My kids not wanting me to take their pic.

My kids not wanting me to take their pic.

I wrote this after my daughter’s first year in college. Out of all my posts, this one pops up from most frequently as being read. Now that my daughter is finishing college, she may still feel I’m annoying, but she expresses those feelings with more maturity. She’ll be coming home next week after two months abroad and I can’t wait to see how she’s changed and grown.

I understand how she feels. After all, I was once 19 years old. I remember it very clearly.

Everything my mom did, I found unbelievably annoying.

I’ll never forget sitting with her in the car, getting ready to shop at Bellevue Square. She had parked the car. She was fumbling through her purse, making sure she had what she needed. She reapplied her lipstick. Dug through her purse for her wallet to look through credit cards. Searched several times to check where she placed the keys.

Mom and me in the early 90s.

Mom and me in the early 90s.

Would we never leave the car? Would I be stuck all day? I must have said something to her quite snippy, or flat out mean. A few tears rolled down her cheeks. Which made me more upset with her.

Isn’t it a sad feeling, transitioning from a mom who could do no wrong—from changing diapers, to cooking their favorite spaghetti, to taping treasured colorings on the fridge that were made just for you—to being the person of their abject disdain?

It’s a tough new role. Let me tell you.

But, having gone through these feelings myself, I understand. I’m visiting my mom this week in her assisted living center. I talked about it with her, what I’m going through now, and what I felt like when I was 19. Fortunately, she doesn’t remember me ever being a snarky 19-year-old.

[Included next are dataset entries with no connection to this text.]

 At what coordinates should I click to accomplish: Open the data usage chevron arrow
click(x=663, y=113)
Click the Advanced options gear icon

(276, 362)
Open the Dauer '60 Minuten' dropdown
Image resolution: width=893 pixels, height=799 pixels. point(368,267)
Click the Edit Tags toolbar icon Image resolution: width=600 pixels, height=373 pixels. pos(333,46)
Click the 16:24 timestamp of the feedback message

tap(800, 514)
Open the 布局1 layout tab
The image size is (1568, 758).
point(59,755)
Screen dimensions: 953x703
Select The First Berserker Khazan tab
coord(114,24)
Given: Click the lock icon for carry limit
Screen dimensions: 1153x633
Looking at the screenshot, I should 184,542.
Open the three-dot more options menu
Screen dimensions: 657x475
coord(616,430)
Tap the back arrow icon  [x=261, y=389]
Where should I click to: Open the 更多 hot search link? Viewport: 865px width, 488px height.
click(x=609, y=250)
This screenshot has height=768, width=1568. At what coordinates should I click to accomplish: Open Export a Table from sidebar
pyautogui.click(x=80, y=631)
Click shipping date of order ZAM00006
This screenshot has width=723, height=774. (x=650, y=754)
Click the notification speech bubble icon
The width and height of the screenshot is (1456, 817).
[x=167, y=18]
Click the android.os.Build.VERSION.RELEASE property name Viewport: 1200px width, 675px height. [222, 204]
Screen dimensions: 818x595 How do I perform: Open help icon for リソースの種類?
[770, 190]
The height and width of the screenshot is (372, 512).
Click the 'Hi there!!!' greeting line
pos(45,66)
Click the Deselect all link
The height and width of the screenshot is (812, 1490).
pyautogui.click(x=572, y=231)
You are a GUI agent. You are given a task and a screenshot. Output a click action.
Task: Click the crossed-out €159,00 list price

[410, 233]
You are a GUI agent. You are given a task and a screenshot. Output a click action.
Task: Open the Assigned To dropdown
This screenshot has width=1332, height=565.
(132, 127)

For some reason, I’ve gained more patience throughout my life and that has been a blessing. I’ve also learned forgiveness.

19 years ago.

A few months old.

Something else, I’ve learned through the years of parenting: this too shall pass. 

It’s called independence and freedom. We want our children to grow and become separate human beings that can stand on their own. Sometimes they need to separate from us. A good time to do that is during their senior year of high school, or their freshman year of college. It’s a good thing. I keep telling myself that.

However, we also want to be treated with respect, and once again—someday—to be cherished.

A beach day with my daughter.

A beach day with my daughter.

I wrote more about separating from our kids and the experiences we go through when they leave for college here.

How do you respond when your kids think you’re annoying?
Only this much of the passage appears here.